Once Reshma finally got their attention, the crews ordered the cranes and bulldozers to immediately stop work and used handsaws and welding and drilling equipment to cut through the iron rod and debris still trapping her. They gave her water, oxygen and saline as they worked to free her.
When Reshma was freed after 40 minutes, the crowd erupted in wild cheers. She was rushed to a military hospital in an ambulance, but her rescuers said she was in shockingly good condition, despite her ordeal.
Abdur Razzak, a warrant officer with the military's engineering department who first spotted her in the wreckage, said she could even walk.
"She was fine, no injuries. She was just trapped. The space was wide," said Lt. Col. Moyeen, an army official at the scene.
Reshma told her rescuers there were no more survivors in her area. Workers began tearing through the nearby rubble anyway, hoping to find another person alive.
"Reshma told me there were three others with her. They died. She did not see anybody else alive there," said Maj. Gen. Chowdhury Hasan Suhrawardy, the head of the local military units. "We will continue our search until a survivor or a dead body is there."
The woman survived for more than two weeks in temperatures that touched the mid 90s (mid 30s Celsius). She scrounged for whatever food she could find, Suhrawardy said.
Then, when the workers with bulldozers and cranes got close to the area where she was trapped, she took a steel pipe and began banging it to attract attention, Razzak said. The workers ran into the dark rubble, eventually getting flashlights, to free her, he said.
Reshma's mother and her sister, Asma, rushed to the hospital to meet her.
Hundreds of people who had been engaged in the grim job of removing decomposing bodies from the site raised their hands together in prayer for her survival.
"Allah, you are the greatest, you can do anything. Please allow us all to rescue the survivor just found," said a man on a loudspeaker leading the supplicants. "We seek apology for our sins. Please pardon us, pardon the person found alive."
Workers at the site had been clearing the rubble since the collapse April 24. More than 2,500 people were rescued in the immediate aftermath of the disaster. However, no survivors had been found in the wreckage since April 28, when Shahin Akter was found amid the wreckage. As workers tried to free her, a fire broke out and she died of smoke inhalation.
Prime Minister Sheikh Hasina, called Reshma in the hospital, and the rescued woman began crying on the phone, Suhrawardy said. She told Hasina: "I am fine, please pray for me," he said.

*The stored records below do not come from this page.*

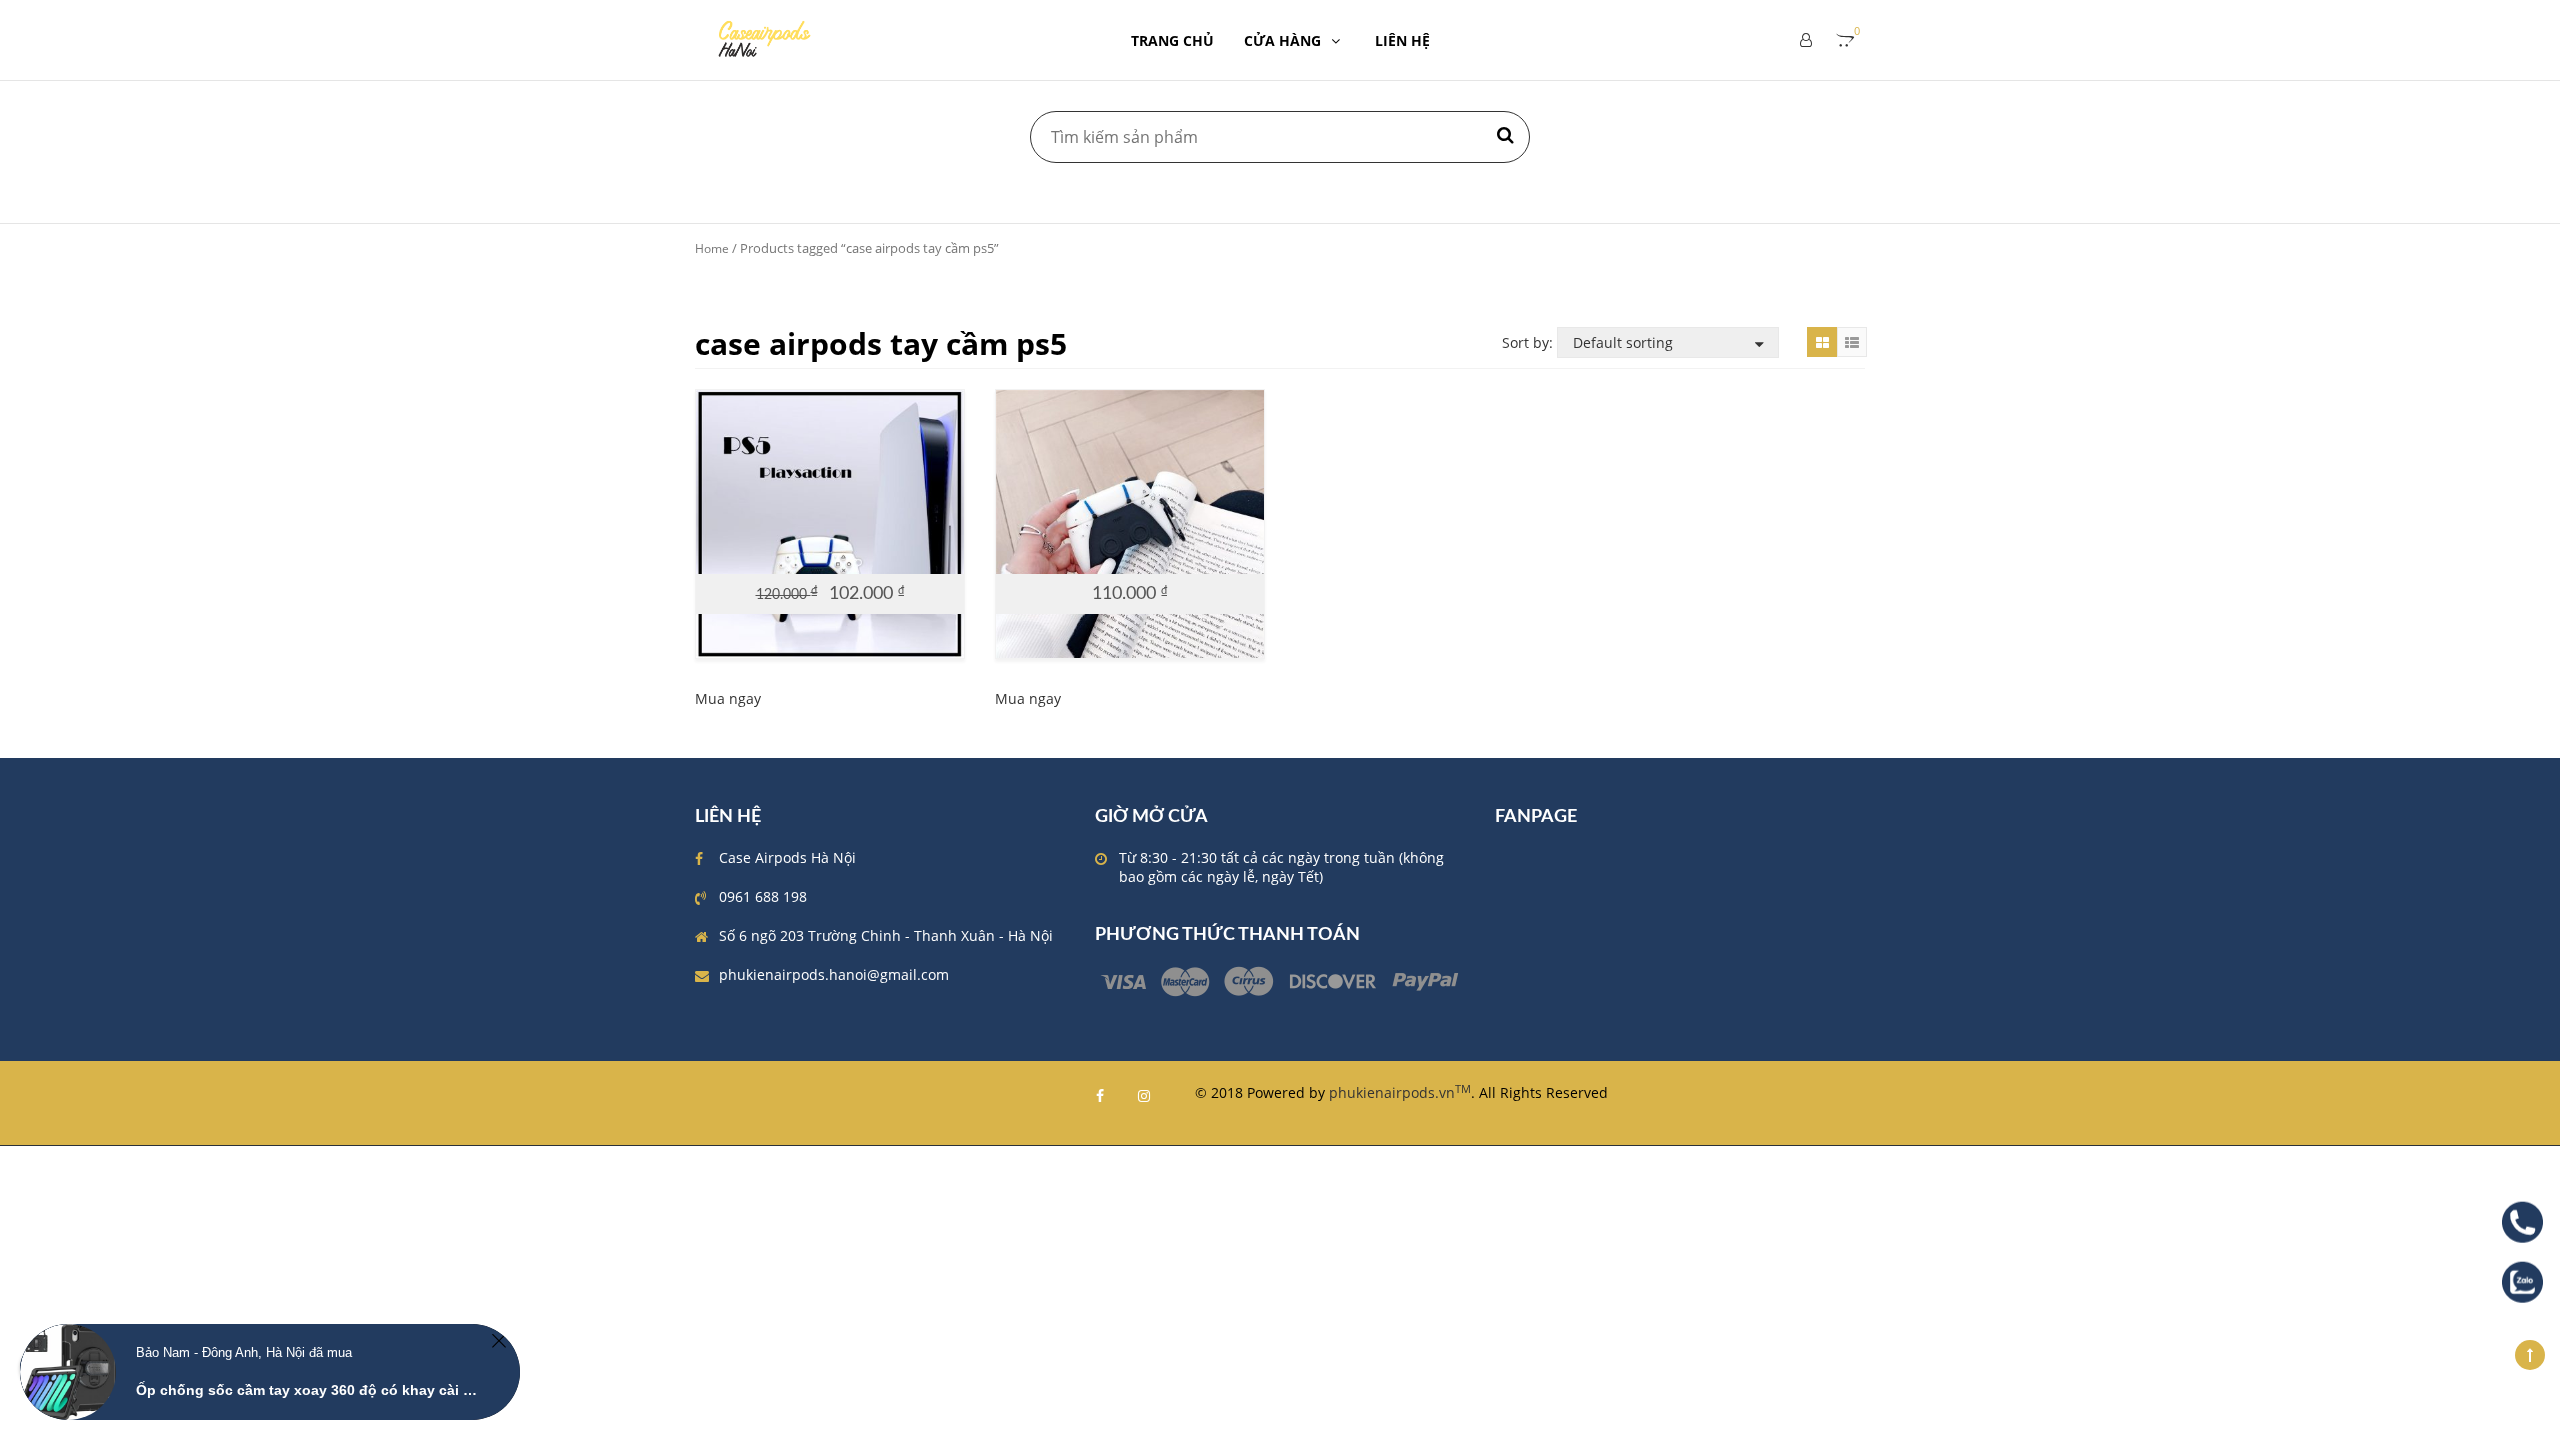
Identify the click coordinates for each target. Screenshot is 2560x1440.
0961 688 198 (763, 896)
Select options (820, 555)
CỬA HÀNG (1282, 40)
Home (712, 248)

Hasina, whose government has come under criticism for its lax oversight over the powerful garment industry, was racing to the hospital by helicopter to meet her, and congratulated the rescuers, officials said.
"This is an unbelievable feat," Hasina was quoted as saying by her assistant, Mahbubul Haque Shakil.
The death toll from the disaster soared past 1,000 Friday, with officials confirming that 1,038 bodies had been recovered from the rubble of the fallen building, which had housed five garment factories employing thousands of workers.
The disaster has raised alarm about the often deadly working conditions in Bangladesh's $20 billion garment industry, which provides clothing for major retailers around the globe.
Brig. Gen. Mohammed Siddiqul Alam Shikder, an army official overseeing the recovery work said the bodies being recovered were badly decomposed and identification was difficult.
"We are working carefully," he said. "If we get any ID card or mobile phone with them, we can still identify them. Our sincere effort is to at least hand over the bodies to the families."
Brig. Gen. Azmal Kabir, a top official of the military's engineering section, said more than half of the estimated 7,000 tons of debris have been removed from the site but he did not know when the work would be finished.